**Supplied entries**
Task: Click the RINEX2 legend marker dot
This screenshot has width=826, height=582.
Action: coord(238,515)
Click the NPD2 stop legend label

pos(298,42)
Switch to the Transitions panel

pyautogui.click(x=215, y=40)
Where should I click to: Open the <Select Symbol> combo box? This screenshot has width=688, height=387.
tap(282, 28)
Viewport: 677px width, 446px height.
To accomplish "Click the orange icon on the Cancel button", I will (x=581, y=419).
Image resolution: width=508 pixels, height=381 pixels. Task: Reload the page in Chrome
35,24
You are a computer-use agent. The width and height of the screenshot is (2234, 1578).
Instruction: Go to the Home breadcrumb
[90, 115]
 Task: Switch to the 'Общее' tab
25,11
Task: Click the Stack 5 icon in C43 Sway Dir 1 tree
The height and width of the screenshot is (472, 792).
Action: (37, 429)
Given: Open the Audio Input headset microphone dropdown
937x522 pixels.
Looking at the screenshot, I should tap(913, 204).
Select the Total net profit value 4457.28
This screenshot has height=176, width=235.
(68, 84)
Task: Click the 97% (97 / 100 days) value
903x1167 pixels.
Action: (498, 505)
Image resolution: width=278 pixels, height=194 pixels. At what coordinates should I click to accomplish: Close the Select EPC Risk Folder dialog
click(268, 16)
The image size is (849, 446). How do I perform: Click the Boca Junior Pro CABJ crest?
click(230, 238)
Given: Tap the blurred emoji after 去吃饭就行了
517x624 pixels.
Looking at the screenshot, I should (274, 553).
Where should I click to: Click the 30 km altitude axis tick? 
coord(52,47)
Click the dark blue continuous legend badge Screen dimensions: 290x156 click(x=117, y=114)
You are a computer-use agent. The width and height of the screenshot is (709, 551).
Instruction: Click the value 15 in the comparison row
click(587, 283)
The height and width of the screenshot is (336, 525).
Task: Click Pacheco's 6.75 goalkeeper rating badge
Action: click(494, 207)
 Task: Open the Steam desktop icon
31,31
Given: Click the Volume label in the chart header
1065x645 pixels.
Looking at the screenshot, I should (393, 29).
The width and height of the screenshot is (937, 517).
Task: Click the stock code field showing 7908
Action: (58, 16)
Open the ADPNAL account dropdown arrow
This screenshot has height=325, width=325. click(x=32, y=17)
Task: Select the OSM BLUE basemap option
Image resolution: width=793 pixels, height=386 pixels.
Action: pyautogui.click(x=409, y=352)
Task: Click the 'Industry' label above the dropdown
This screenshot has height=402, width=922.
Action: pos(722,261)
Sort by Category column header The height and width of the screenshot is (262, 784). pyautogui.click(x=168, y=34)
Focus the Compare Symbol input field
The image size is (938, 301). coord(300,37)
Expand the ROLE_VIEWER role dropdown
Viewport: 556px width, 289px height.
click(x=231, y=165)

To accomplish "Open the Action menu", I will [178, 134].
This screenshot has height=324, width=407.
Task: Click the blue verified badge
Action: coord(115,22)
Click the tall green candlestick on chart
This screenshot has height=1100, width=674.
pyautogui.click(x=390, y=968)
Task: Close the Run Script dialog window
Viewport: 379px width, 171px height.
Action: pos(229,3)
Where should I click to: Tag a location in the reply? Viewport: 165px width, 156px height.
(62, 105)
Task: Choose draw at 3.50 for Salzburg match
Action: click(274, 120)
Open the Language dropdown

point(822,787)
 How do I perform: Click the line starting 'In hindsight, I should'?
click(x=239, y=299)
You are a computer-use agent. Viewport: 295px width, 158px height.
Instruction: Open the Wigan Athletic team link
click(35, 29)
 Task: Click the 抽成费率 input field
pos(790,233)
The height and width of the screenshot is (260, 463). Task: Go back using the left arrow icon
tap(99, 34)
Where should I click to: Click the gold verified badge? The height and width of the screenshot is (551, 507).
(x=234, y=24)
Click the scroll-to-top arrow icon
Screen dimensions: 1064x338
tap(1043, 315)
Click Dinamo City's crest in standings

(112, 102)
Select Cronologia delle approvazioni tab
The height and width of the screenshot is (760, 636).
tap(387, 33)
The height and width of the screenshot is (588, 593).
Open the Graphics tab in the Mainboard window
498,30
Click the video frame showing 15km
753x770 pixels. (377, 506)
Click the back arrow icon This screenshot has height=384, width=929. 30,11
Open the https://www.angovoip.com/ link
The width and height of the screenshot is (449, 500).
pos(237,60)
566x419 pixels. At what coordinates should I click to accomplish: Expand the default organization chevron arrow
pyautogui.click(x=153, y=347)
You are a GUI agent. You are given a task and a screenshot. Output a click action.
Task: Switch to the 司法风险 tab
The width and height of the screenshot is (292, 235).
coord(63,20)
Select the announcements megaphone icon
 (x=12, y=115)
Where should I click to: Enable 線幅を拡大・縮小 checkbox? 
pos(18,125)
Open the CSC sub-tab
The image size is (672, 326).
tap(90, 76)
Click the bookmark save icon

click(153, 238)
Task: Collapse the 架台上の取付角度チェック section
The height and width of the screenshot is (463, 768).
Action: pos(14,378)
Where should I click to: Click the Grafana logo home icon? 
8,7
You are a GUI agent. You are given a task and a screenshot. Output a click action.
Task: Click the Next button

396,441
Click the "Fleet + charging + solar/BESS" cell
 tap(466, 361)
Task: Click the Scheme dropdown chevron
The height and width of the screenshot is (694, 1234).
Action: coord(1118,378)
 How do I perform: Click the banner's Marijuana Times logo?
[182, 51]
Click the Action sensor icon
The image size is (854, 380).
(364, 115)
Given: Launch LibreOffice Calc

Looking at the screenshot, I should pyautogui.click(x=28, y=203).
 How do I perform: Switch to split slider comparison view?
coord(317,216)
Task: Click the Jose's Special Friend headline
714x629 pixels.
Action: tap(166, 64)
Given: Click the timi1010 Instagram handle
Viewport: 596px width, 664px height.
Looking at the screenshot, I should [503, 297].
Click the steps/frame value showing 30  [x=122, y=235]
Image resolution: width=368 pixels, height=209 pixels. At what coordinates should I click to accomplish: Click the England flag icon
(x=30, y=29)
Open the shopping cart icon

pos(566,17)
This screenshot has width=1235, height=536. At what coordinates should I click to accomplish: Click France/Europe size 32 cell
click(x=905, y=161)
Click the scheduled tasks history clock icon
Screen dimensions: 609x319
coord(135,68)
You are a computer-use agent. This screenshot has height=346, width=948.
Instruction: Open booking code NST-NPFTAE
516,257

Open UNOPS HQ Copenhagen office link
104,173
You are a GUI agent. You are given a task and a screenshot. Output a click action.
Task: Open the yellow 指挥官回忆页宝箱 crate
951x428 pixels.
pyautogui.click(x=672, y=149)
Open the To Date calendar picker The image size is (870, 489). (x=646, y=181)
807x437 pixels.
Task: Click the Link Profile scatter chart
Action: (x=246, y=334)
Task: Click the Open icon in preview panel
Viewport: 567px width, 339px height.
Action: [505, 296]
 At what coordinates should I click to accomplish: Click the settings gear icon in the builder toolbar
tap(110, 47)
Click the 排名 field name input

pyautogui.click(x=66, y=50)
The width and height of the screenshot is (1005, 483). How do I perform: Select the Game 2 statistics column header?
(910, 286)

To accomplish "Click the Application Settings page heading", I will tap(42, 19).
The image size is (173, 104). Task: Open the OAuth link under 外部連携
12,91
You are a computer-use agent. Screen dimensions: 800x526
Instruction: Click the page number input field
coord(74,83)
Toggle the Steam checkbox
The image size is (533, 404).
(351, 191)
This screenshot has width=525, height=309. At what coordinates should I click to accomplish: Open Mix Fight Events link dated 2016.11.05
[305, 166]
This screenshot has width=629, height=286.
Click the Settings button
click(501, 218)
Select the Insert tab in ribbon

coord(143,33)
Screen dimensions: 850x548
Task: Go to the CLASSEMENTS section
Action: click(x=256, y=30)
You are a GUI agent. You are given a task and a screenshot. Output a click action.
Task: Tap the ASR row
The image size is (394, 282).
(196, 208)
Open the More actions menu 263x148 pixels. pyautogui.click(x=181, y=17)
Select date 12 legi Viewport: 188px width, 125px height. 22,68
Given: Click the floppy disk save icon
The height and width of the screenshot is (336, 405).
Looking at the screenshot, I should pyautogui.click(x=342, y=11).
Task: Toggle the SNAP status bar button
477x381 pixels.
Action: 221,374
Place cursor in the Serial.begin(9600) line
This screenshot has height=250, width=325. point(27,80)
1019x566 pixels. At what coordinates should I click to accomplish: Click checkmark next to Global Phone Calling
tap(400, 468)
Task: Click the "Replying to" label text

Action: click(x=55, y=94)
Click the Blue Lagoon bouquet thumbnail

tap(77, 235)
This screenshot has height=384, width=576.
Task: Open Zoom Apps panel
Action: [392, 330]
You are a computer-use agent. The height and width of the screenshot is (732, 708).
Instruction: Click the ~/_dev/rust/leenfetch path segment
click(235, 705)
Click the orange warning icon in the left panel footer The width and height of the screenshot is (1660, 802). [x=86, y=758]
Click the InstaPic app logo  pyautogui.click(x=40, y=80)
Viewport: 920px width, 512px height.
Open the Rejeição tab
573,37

**What the task requires**
Copy out each line from the listing that contains the string "computer".

**Answer box**
You are a computer-use agent. The width and height of the screenshot is (2234, 1578).
You are a computer-use agent. The width and height of the screenshot is (709, 551).
You are a computer-use agent. Viewport: 295px width, 158px height.
You are a computer-use agent. This screenshot has height=346, width=948.
You are a computer-use agent. Screen dimensions: 800x526
You are a computer-use agent. The height and width of the screenshot is (732, 708).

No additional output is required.